On taking office in May 2010, the Coalition Government placed Afghanistan and Pakistan at the top of its list of foreign policy priorities. As a Committee we chose to do likewise and have been inquiring into this vitally important issue since July 2010.

At the very outset, we wish to pay tribute to all the British personnel, both military and civilian, who are serving in Afghanistan but in particular to those who have lost their lives in Afghanistan, and the many more who have sustained life-changing injuries as a result of the conflict there.

We are mindful that some of the conclusions in this Report, because they are critical of Government policy may, by implication, be interpreted as a criticism of the men and women who are applying it in the face of extremely hazardous, hostile and difficult conditions. We wish to place on record that nothing could be further from the truth. They have our full support in tackling the challenges before them and their efforts are rightly described in so many instances as heroic. It is our hope that this Report will be received in the constructively critical manner in which it is intended, and regarded as a contribution to the wider debate which is taking place on how to improve a situation to which there are no easy solutions.

The evidence presented to us suggests that despite the significant resources that have been invested in Afghanistan, and the enduring, wholehearted and admirable commitment and sacrifices of British personnel, the UK has not yet achieved its stated goals. There is also evidence to suggest that the core foreign policy justification for the UK's continued presence in Afghanistan, namely that it is necessary in the interests of UK national security, may have been achieved some time ago, given the apparently limited strength of al-Qaeda in Afghanistan.
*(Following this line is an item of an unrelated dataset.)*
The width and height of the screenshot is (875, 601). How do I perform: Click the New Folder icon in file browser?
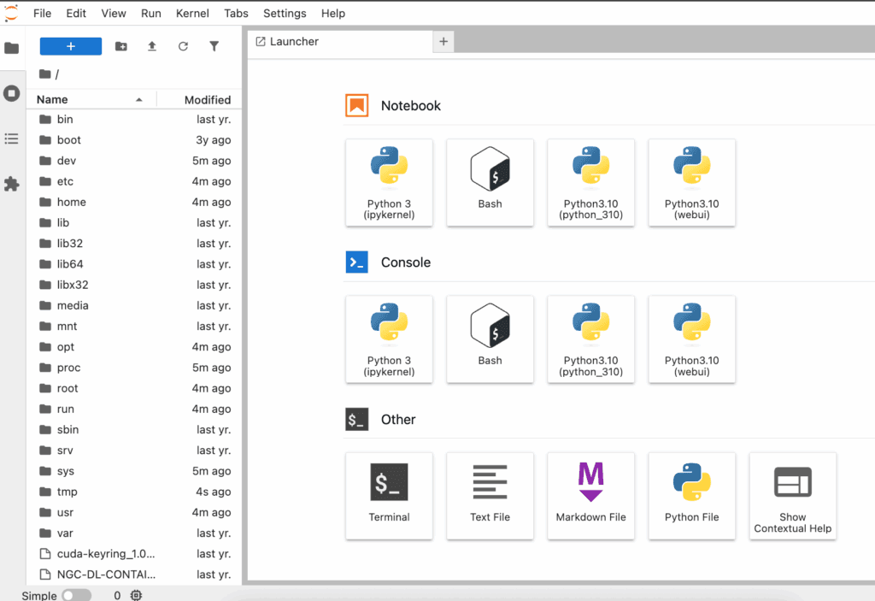click(x=121, y=46)
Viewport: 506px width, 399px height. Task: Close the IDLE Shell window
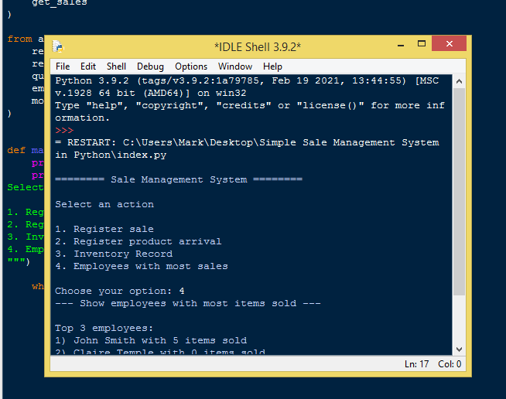[x=449, y=44]
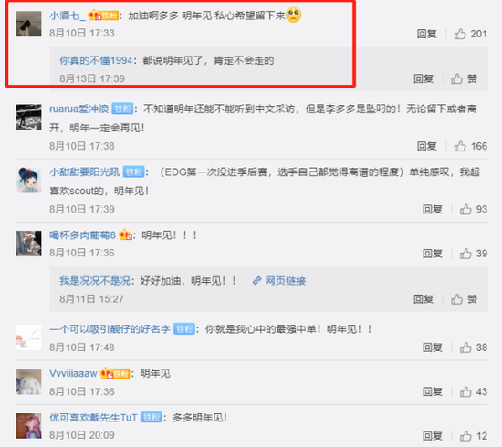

Although the Government disputes this, we are seriously concerned that this fundamentally important assessment appears to be based on intelligence that has not been subject to parliamentary scrutiny.

These criticisms do not mean that nothing has been achieved in the 10 years since the US-led intervention. However, at a strategic level, we seriously question whether the efforts expended towards these ends have a direct connection to the UK's core objective, namely the national security of the UK and its allies and we also question whether the ambitious aims of the Government and the international community more widely are achievable.

Ten years after its initial intervention, the international community's involvement in Afghanistan is now being heavily influenced by an ISAF-agreed 2014 deadline, when plans to transfer security and civilian control back to Afghans are due to come into force. Yet, the security rationale behind the UK Government's decision to announce the 2015 deadline for the unconditional withdrawal of UK combat forces remains unclear and there are a number of potential risks inherent in such an approach. We recommend that the Government clarify why the decision was taken and why it was not taken in the National Security Council. However, given that the decision to announce a deadline has now been taken and could not be reversed without causing irreparable damage to the UK's standing at home and abroad, the task must be to ensure that the 2015 deadline has the effect of focusing both Afghan and international minds on the core tasks at hand.

Although the current international emphasis favours intense military pressure aimed at defeating the insurgency, it is clear that military pressure alone is not enough to bring security and stability to Afghanistan. There is a danger that without appropriate political leadership, the current military campaign is in danger of inadvertently de-railing efforts to secure a political solution to what is essentially a political problem. As the dominant international force in Afghanistan, the US's role in this respect is crucial to ensure that the sacrifices made by the West and by Afghans alike are not in vain. We cannot overestimate the importance of direct US support for, and leadership of, a process of political reconciliation in Afghanistan. Indeed, if the US wishes to disengage its forces from Afghanistan, it must first engage more fully, and swiftly, with the process of political reconciliation. Given that the pre-requisites for a successful military campaign are currently lacking, we conclude that the US should not delay its significant involvement in talks with the Taliban leadership because, without the US's support in this respect, there can be no longer-term peace in Afghanistan. As a key ally, the UK has an important role to play in encouraging the US to adopt a more pro-active approach in this respect.